### YOUR TASK
An exact copy of every record is the required answer.

### DATA SHOWN
************

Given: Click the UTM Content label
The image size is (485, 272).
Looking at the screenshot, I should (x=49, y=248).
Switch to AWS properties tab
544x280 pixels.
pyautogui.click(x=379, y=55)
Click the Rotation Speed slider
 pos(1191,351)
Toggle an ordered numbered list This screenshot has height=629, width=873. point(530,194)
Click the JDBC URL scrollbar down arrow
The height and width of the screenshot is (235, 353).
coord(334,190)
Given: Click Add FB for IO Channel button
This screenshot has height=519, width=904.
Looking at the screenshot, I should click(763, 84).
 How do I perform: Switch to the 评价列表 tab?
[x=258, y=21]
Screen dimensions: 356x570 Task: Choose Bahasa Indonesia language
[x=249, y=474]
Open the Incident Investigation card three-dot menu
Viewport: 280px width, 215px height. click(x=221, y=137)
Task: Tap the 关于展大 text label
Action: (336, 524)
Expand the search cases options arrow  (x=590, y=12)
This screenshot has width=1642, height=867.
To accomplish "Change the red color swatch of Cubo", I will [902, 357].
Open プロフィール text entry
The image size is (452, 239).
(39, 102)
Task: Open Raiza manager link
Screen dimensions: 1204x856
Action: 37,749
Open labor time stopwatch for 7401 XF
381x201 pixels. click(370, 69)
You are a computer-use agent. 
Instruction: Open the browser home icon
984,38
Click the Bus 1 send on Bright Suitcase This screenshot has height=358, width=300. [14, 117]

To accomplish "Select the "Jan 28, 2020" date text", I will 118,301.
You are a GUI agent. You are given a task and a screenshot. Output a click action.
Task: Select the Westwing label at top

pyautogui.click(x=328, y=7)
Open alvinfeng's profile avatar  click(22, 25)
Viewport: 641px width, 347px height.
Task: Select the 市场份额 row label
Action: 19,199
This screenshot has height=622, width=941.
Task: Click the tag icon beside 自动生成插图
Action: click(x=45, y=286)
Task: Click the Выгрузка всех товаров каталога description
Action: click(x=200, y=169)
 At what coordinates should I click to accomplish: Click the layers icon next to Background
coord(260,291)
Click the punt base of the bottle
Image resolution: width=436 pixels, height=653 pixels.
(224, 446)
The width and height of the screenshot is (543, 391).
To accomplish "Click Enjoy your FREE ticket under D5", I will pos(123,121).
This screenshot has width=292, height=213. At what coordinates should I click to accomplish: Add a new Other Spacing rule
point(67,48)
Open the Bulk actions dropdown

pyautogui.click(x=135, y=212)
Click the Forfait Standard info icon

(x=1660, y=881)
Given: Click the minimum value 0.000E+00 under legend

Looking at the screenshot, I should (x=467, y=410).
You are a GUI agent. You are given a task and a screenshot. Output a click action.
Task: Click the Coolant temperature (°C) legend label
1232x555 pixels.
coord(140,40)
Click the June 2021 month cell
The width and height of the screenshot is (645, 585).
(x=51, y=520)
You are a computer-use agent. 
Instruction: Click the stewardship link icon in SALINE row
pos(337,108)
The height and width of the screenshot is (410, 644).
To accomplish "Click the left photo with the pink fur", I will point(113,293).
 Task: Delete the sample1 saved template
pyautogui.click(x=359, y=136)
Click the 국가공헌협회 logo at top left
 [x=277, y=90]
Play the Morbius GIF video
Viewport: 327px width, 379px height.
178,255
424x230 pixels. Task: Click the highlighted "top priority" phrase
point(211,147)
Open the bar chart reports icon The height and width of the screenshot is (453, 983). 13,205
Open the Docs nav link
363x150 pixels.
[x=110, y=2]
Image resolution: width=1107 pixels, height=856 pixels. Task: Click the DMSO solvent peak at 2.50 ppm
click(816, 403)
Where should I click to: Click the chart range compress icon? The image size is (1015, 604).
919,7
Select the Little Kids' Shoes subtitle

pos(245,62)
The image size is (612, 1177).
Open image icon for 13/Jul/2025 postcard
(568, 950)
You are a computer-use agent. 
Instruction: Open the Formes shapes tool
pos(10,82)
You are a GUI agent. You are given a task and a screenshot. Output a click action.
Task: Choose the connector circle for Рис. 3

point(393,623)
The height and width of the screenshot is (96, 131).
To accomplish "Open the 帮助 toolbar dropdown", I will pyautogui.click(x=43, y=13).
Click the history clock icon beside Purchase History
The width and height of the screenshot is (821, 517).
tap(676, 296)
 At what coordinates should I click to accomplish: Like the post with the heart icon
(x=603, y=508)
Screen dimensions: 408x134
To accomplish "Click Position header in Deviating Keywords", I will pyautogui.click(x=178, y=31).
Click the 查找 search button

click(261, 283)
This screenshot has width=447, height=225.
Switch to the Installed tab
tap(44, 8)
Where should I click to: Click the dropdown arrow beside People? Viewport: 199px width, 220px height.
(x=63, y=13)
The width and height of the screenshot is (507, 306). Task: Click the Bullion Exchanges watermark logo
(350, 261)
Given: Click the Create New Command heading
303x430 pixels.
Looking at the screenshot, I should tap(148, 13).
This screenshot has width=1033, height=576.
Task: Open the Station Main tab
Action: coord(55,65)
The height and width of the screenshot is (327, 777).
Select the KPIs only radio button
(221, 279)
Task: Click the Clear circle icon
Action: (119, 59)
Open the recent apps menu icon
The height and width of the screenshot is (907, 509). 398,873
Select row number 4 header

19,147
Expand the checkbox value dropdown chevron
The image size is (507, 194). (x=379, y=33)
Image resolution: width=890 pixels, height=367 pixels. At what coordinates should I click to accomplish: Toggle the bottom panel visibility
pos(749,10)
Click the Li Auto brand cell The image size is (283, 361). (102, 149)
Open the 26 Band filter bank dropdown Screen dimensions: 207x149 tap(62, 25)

************

### RESULT
Given: Click the UTM Content label
The image size is (485, 272).
Looking at the screenshot, I should (x=49, y=248).
Switch to AWS properties tab
544x280 pixels.
pyautogui.click(x=379, y=55)
Click the Rotation Speed slider
 pos(1191,351)
Toggle an ordered numbered list This screenshot has height=629, width=873. point(530,194)
Click the JDBC URL scrollbar down arrow
The height and width of the screenshot is (235, 353).
coord(334,190)
Given: Click Add FB for IO Channel button
This screenshot has height=519, width=904.
Looking at the screenshot, I should click(763, 84).
 How do I perform: Switch to the 评价列表 tab?
[x=258, y=21]
Screen dimensions: 356x570 Task: Choose Bahasa Indonesia language
[x=249, y=474]
Open the Incident Investigation card three-dot menu
Viewport: 280px width, 215px height. click(x=221, y=137)
Task: Tap the 关于展大 text label
Action: (336, 524)
Expand the search cases options arrow  (x=590, y=12)
This screenshot has width=1642, height=867.
To accomplish "Change the red color swatch of Cubo", I will [902, 357].
Open プロフィール text entry
The image size is (452, 239).
(39, 102)
Task: Open Raiza manager link
Screen dimensions: 1204x856
Action: 37,749
Open labor time stopwatch for 7401 XF
381x201 pixels. click(370, 69)
You are a computer-use agent. 
Instruction: Open the browser home icon
984,38
Click the Bus 1 send on Bright Suitcase This screenshot has height=358, width=300. [14, 117]

To accomplish "Select the "Jan 28, 2020" date text", I will 118,301.
You are a GUI agent. You are given a task and a screenshot. Output a click action.
Task: Select the Westwing label at top

pyautogui.click(x=328, y=7)
Open alvinfeng's profile avatar  click(22, 25)
Viewport: 641px width, 347px height.
Task: Select the 市场份额 row label
Action: 19,199
This screenshot has height=622, width=941.
Task: Click the tag icon beside 自动生成插图
Action: click(x=45, y=286)
Task: Click the Выгрузка всех товаров каталога description
Action: click(x=200, y=169)
 At what coordinates should I click to accomplish: Click the layers icon next to Background
coord(260,291)
Click the punt base of the bottle
Image resolution: width=436 pixels, height=653 pixels.
(224, 446)
The width and height of the screenshot is (543, 391).
To accomplish "Click Enjoy your FREE ticket under D5", I will pos(123,121).
This screenshot has width=292, height=213. At what coordinates should I click to accomplish: Add a new Other Spacing rule
point(67,48)
Open the Bulk actions dropdown

pyautogui.click(x=135, y=212)
Click the Forfait Standard info icon

(x=1660, y=881)
Given: Click the minimum value 0.000E+00 under legend

Looking at the screenshot, I should (x=467, y=410).
You are a GUI agent. You are given a task and a screenshot. Output a click action.
Task: Click the Coolant temperature (°C) legend label
1232x555 pixels.
coord(140,40)
Click the June 2021 month cell
The width and height of the screenshot is (645, 585).
(x=51, y=520)
You are a computer-use agent. 
Instruction: Click the stewardship link icon in SALINE row
pos(337,108)
The height and width of the screenshot is (410, 644).
To accomplish "Click the left photo with the pink fur", I will point(113,293).
 Task: Delete the sample1 saved template
pyautogui.click(x=359, y=136)
Click the 국가공헌협회 logo at top left
 [x=277, y=90]
Play the Morbius GIF video
Viewport: 327px width, 379px height.
178,255
424x230 pixels. Task: Click the highlighted "top priority" phrase
point(211,147)
Open the bar chart reports icon The height and width of the screenshot is (453, 983). 13,205
Open the Docs nav link
363x150 pixels.
[x=110, y=2]
Image resolution: width=1107 pixels, height=856 pixels. Task: Click the DMSO solvent peak at 2.50 ppm
click(816, 403)
Where should I click to: Click the chart range compress icon? The image size is (1015, 604).
919,7
Select the Little Kids' Shoes subtitle

pos(245,62)
The image size is (612, 1177).
Open image icon for 13/Jul/2025 postcard
(568, 950)
You are a computer-use agent. 
Instruction: Open the Formes shapes tool
pos(10,82)
You are a GUI agent. You are given a task and a screenshot. Output a click action.
Task: Choose the connector circle for Рис. 3

point(393,623)
The height and width of the screenshot is (96, 131).
To accomplish "Open the 帮助 toolbar dropdown", I will pyautogui.click(x=43, y=13).
Click the history clock icon beside Purchase History
The width and height of the screenshot is (821, 517).
tap(676, 296)
 At what coordinates should I click to accomplish: Like the post with the heart icon
(x=603, y=508)
Screen dimensions: 408x134
To accomplish "Click Position header in Deviating Keywords", I will pyautogui.click(x=178, y=31).
Click the 查找 search button

click(261, 283)
This screenshot has width=447, height=225.
Switch to the Installed tab
tap(44, 8)
Where should I click to: Click the dropdown arrow beside People? Viewport: 199px width, 220px height.
(x=63, y=13)
The width and height of the screenshot is (507, 306). Task: Click the Bullion Exchanges watermark logo
(350, 261)
Given: Click the Create New Command heading
303x430 pixels.
Looking at the screenshot, I should tap(148, 13).
This screenshot has width=1033, height=576.
Task: Open the Station Main tab
Action: coord(55,65)
The height and width of the screenshot is (327, 777).
Select the KPIs only radio button
(221, 279)
Task: Click the Clear circle icon
Action: (119, 59)
Open the recent apps menu icon
The height and width of the screenshot is (907, 509). 398,873
Select row number 4 header

19,147
Expand the checkbox value dropdown chevron
The image size is (507, 194). (x=379, y=33)
Image resolution: width=890 pixels, height=367 pixels. At what coordinates should I click to accomplish: Toggle the bottom panel visibility
pos(749,10)
Click the Li Auto brand cell The image size is (283, 361). (102, 149)
Open the 26 Band filter bank dropdown Screen dimensions: 207x149 tap(62, 25)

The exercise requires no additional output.